I am already running ELK stack with Elasticsearch(ES) 1.7 with docker container with 3 nodes, each running one ES container, running behind nginx
server. Now I am trying to upgrade ES to 2.4.0. Root user is not allowed in ES 2.4.0 so I am using -Des.root.insecure.allow=true
option.
Configuration file will be modified as follows:
#Performance optimization settings
echo "index.number_of_replicas: 1" >> ${ES_CONFIG_PATH}/elasticsearch.yml
echo "index.number_of_shards: 3" >> ${ES_CONFIG_PATH}/elasticsearch.yml
#echo "discovery.zen.ping.multicast.enabled: false" >> ${ES_CONFIG_PATH}/elasticsearch.yml
#echo "bootstrap.mlockall: true" >> ${ES_CONFIG_PATH}/elasticsearch.yml
#echo "indices.memory.index_buffer_size: 50%" >> ${ES_CONFIG_PATH}/elasticsearch.yml
#publish host as container host address
#echo "network.publish_host: ${CONTAINER_HOST_ADDRESS}" >> ${ES_CONFIG_PATH}/elasticsearch.yml
#echo "network.bind_host: ${CONTAINER_HOST_ADDRESS}" >> ${ES_CONFIG_PATH}/elasticsearch.yml
#echo "network.publish_host: ${CONTAINER_PRIVATE_IP}" >> ${ES_CONFIG_PATH}/elasticsearch.yml
#echo "network.bind_host: ${CONTAINER_PRIVATE_IP}" >> ${ES_CONFIG_PATH}/elasticsearch.yml
#echo "network.host: ${CONTAINER_HOST_ADDRESS}" >> ${ES_CONFIG_PATH}/elasticsearch.yml
echo "network.host: 0.0.0.0" >> ${ES_CONFIG_PATH}/elasticsearch.yml
#echo "htpp.port: 9200" >> ${ES_CONFIG_PATH}/elasticsearch.yml
#echo "transport.tcp.port: 9300-9400" >> ${ES_CONFIG_PATH}/elasticsearch.yml
#configure elasticsearch.yml for clustering
echo 'discovery.zen.ping.unicast.hosts: [ELASTICSEARCH_IPS] ' >> ${ES_CONFIG_PATH}/elasticsearch.yml
echo "discovery.zen.minimum_master_nodes: 1" >> ${ES_CONFIG_PATH}/elasticsearch.yml
ELASTICSEARCH_IPS
is array of IPs of other nodes, which is obtained by all nodes running a script called query-crs-es.sh
. Eventually Array will have IPs of other two nodes of cluster. Please note they will be node's IP, not container private IPs.

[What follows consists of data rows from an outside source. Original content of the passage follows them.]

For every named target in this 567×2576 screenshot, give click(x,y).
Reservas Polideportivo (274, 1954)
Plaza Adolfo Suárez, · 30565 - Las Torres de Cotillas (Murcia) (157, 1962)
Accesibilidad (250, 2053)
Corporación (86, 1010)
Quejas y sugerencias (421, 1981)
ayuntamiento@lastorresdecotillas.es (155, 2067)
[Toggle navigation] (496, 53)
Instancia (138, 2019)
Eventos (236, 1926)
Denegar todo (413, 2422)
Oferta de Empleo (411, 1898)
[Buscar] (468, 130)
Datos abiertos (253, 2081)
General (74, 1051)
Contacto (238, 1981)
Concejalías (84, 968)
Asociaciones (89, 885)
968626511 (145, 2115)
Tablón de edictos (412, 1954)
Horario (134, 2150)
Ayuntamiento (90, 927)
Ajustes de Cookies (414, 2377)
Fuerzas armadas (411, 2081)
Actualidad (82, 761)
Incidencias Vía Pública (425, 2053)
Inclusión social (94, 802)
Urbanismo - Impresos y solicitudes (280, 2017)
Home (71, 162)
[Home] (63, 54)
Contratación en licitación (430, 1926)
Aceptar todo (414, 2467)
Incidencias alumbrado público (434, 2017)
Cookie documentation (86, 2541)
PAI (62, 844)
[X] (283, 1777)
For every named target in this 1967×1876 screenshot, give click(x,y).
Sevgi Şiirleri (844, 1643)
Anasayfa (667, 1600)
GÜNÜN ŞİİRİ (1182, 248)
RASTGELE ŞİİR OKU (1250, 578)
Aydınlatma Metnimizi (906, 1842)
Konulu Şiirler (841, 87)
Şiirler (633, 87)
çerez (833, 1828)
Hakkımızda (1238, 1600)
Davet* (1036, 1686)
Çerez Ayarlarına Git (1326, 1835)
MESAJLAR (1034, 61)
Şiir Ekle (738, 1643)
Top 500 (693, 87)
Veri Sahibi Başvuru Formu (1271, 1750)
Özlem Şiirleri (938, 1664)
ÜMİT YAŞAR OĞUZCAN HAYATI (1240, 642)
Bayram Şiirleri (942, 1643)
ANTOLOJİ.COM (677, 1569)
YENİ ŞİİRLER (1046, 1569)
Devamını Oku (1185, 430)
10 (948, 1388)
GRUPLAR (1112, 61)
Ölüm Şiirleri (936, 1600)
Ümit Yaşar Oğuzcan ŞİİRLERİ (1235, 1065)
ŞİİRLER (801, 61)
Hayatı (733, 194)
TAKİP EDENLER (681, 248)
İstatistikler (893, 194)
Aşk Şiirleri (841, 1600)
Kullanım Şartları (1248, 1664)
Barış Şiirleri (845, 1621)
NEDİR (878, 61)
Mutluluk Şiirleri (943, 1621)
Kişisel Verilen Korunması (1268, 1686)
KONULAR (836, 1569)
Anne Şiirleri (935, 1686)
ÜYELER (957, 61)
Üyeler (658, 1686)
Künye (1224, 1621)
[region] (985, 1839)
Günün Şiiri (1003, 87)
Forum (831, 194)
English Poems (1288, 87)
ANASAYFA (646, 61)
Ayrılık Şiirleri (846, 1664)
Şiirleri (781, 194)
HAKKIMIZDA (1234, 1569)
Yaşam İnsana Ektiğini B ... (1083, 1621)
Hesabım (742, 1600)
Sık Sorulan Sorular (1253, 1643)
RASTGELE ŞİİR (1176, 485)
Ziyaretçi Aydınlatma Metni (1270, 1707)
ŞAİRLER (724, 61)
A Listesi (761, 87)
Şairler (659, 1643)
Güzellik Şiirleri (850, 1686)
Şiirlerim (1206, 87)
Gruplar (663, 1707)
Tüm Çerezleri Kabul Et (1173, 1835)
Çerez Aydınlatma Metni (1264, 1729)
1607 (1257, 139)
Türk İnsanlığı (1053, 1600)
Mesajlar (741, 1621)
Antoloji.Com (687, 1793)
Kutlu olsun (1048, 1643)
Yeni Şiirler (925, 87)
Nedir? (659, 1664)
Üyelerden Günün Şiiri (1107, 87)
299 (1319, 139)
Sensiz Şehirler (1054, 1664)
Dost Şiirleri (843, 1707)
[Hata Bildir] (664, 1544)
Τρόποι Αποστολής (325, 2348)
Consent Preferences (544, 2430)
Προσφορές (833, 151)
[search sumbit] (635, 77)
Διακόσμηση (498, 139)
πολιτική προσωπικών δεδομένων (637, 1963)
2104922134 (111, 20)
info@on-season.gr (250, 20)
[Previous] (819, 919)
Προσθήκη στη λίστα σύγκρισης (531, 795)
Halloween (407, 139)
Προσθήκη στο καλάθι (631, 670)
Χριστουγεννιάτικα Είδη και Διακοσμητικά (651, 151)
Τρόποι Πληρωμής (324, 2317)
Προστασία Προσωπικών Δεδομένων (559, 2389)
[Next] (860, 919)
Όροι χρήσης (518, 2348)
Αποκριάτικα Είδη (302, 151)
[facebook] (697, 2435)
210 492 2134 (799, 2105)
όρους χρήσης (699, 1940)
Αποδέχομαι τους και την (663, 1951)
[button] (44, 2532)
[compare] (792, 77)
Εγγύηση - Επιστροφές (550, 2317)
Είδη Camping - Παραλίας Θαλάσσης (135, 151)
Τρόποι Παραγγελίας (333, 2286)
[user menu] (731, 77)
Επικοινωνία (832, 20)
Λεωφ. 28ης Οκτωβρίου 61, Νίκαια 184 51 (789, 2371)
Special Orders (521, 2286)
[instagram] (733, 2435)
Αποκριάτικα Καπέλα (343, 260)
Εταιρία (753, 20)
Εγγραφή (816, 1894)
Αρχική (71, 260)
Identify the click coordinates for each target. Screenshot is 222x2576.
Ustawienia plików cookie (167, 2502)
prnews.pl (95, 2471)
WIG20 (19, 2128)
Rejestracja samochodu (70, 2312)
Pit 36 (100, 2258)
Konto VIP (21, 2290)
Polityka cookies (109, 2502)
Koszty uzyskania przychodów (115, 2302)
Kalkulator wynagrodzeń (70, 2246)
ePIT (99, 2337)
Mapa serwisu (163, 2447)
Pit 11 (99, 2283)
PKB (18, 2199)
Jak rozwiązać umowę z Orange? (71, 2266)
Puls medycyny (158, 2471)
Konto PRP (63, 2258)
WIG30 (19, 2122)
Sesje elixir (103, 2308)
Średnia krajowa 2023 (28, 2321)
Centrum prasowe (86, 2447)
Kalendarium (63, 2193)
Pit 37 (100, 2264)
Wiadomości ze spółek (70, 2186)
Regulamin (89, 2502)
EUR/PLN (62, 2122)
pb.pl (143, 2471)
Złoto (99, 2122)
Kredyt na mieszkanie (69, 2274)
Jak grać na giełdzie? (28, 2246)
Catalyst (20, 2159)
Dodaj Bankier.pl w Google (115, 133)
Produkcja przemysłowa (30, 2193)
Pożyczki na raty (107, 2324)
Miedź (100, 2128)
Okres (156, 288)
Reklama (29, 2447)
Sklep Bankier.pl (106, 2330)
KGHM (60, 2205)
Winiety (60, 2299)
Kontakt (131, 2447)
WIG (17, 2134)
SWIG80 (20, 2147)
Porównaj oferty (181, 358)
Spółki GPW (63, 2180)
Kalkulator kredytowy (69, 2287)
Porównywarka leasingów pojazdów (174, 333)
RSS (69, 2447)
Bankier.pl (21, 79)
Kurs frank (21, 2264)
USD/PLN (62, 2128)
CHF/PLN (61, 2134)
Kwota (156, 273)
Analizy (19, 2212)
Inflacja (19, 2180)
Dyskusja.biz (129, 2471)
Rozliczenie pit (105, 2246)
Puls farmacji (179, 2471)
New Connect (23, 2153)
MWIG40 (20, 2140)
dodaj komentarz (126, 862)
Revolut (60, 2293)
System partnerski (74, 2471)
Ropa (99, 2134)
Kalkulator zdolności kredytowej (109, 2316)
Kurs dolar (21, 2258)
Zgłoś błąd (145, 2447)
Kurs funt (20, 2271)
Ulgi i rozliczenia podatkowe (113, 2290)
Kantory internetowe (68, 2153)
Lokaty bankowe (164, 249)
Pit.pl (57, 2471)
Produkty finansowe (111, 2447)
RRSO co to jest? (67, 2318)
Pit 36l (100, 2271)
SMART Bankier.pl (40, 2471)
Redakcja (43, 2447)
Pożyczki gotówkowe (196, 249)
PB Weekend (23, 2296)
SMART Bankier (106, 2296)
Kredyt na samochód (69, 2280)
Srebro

When ever I try to run the container I use ansible
. During start up, all nodes get up but failed to form cluster. I consistently get these error
Node 1 starts withour any problem, gets elected as master, name is Dragon Lord.
Node2:
[2016-10-07 09:45:58,561][WARN ][bootstrap ] running as ROOT user. this is a bad idea!
[2016-10-07 09:45:58,729][INFO ][node ] [Defensor] version[2.4.0], pid[1], build[ce9f0c7/2016-08-29T09:14:17Z]
[2016-10-07 09:45:58,729][INFO ][node ] [Defensor] initializing ...
[2016-10-07 09:45:59,215][INFO ][plugins ] [Defensor] modules [reindex, lang-expression, lang-groovy], plugins [], sites []
[2016-10-07 09:45:59,237][INFO ][env ] [Defensor] using [1] data paths, mounts [[/data (/dev/mapper/platform-data)]], net usable_space [2.5tb], net total_space [2.5tb], spins? [possibly], types [xfs]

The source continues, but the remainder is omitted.